▶ _Dataset excerpt_:

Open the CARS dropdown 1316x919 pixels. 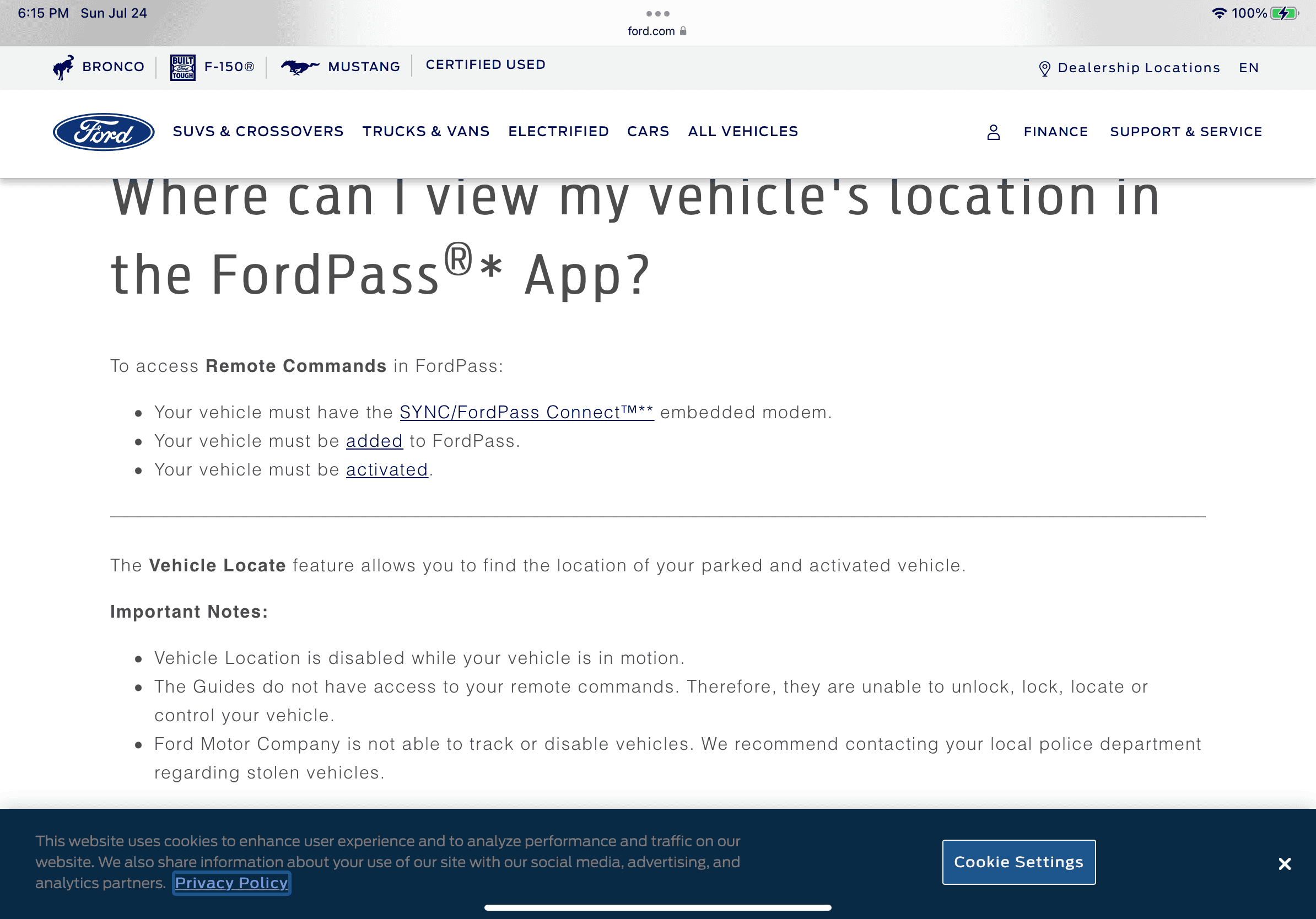[x=648, y=131]
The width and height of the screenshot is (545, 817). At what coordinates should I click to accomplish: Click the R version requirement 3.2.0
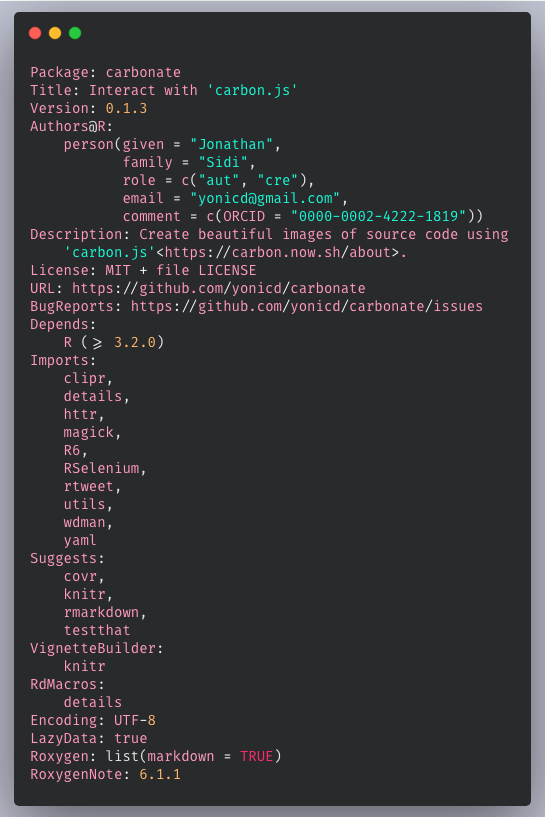point(135,342)
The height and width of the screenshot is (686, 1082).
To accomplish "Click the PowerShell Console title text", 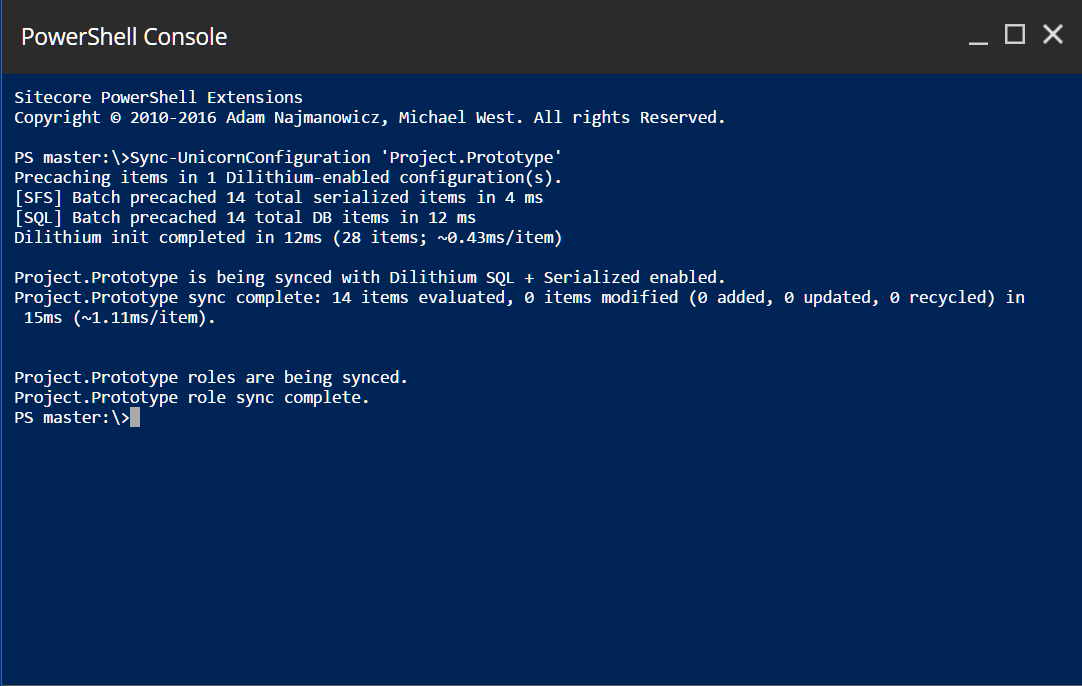I will coord(124,37).
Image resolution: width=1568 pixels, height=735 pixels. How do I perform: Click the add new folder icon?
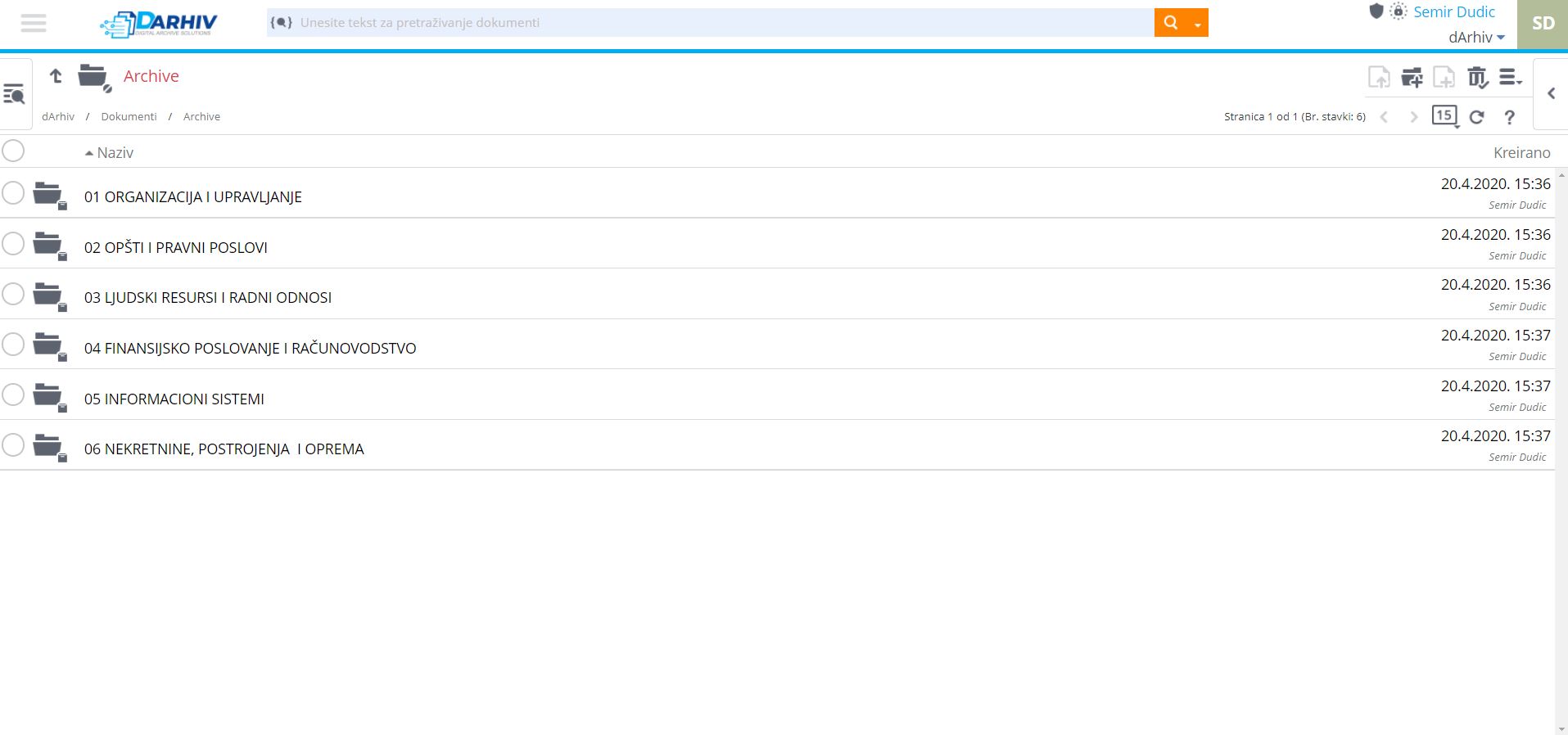[x=1412, y=78]
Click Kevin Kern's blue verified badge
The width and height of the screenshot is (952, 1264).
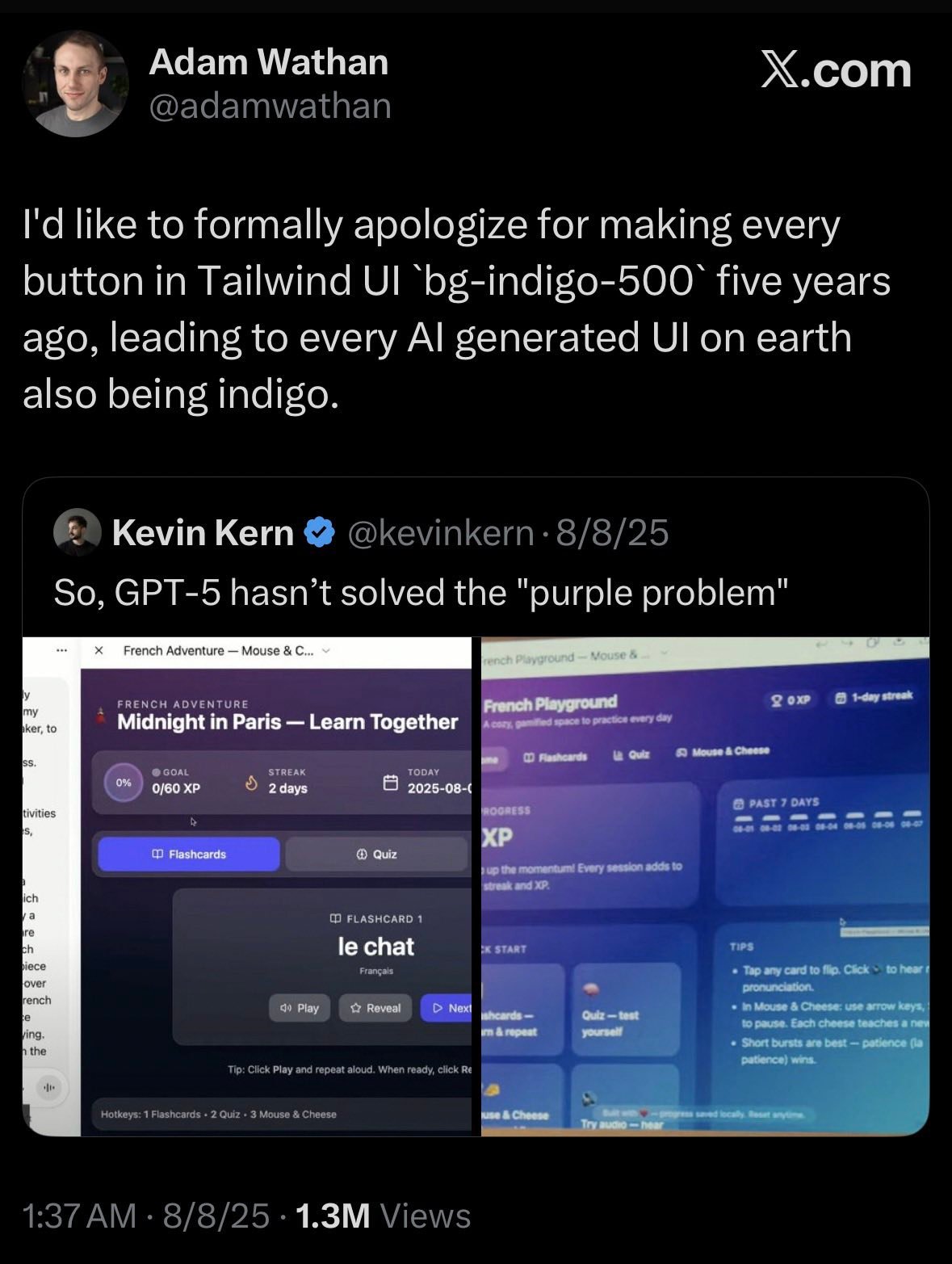[320, 533]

▶ _WHAT IS REQUIRED_: Copy the entries above verbatim, starting at the line containing "Image resolution: width=1568" and ending with the last line of the entries, both included. Omit the pictures from your copy.

▶ _ANSWER TO THIS TASK_:
Image resolution: width=1568 pixels, height=735 pixels. How do I perform: Click the add new folder icon?
[x=1412, y=78]
Click Kevin Kern's blue verified badge
The width and height of the screenshot is (952, 1264).
[320, 533]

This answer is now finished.